■ **AIM OF THE EXERCISE**: Using the data beneath this instruction, retype only the lines from the one that contains "Task: Open the info icon in header" down to the one that contains "Task: Click the green", both included, exactly as they appear.

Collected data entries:

┌────────

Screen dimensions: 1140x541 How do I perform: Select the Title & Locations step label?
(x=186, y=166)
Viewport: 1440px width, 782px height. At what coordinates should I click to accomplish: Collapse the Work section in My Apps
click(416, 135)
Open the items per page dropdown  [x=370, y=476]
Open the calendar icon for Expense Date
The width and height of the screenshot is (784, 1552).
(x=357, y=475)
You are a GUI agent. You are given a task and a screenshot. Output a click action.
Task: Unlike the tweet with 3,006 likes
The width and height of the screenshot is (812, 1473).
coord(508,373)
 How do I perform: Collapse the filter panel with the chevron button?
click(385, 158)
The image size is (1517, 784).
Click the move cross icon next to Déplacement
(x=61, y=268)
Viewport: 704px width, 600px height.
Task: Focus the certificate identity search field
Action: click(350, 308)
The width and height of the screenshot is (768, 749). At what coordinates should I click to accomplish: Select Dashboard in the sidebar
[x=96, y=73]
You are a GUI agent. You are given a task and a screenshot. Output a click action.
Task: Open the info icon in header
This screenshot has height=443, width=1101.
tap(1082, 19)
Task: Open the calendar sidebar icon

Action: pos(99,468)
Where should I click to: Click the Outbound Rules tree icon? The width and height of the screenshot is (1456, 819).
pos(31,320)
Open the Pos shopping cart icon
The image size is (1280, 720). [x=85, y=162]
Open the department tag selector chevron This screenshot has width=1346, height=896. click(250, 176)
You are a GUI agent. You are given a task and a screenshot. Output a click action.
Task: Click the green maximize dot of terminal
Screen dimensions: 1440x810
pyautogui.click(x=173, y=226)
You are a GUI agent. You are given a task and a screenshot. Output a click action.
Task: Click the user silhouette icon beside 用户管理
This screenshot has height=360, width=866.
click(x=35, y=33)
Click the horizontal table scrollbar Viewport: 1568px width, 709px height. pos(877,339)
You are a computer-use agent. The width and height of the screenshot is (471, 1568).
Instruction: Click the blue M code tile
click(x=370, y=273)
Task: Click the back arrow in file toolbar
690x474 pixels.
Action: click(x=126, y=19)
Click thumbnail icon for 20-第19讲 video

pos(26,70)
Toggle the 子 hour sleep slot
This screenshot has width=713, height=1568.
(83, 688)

└────────

■ **COMPLETED EXERCISE**:
Task: Open the info icon in header
This screenshot has height=443, width=1101.
tap(1082, 19)
Task: Open the calendar sidebar icon

Action: pos(99,468)
Where should I click to: Click the Outbound Rules tree icon? The width and height of the screenshot is (1456, 819).
pos(31,320)
Open the Pos shopping cart icon
The image size is (1280, 720). [x=85, y=162]
Open the department tag selector chevron This screenshot has width=1346, height=896. click(250, 176)
You are a GUI agent. You are given a task and a screenshot. Output a click action.
Task: Click the green maximize dot of terminal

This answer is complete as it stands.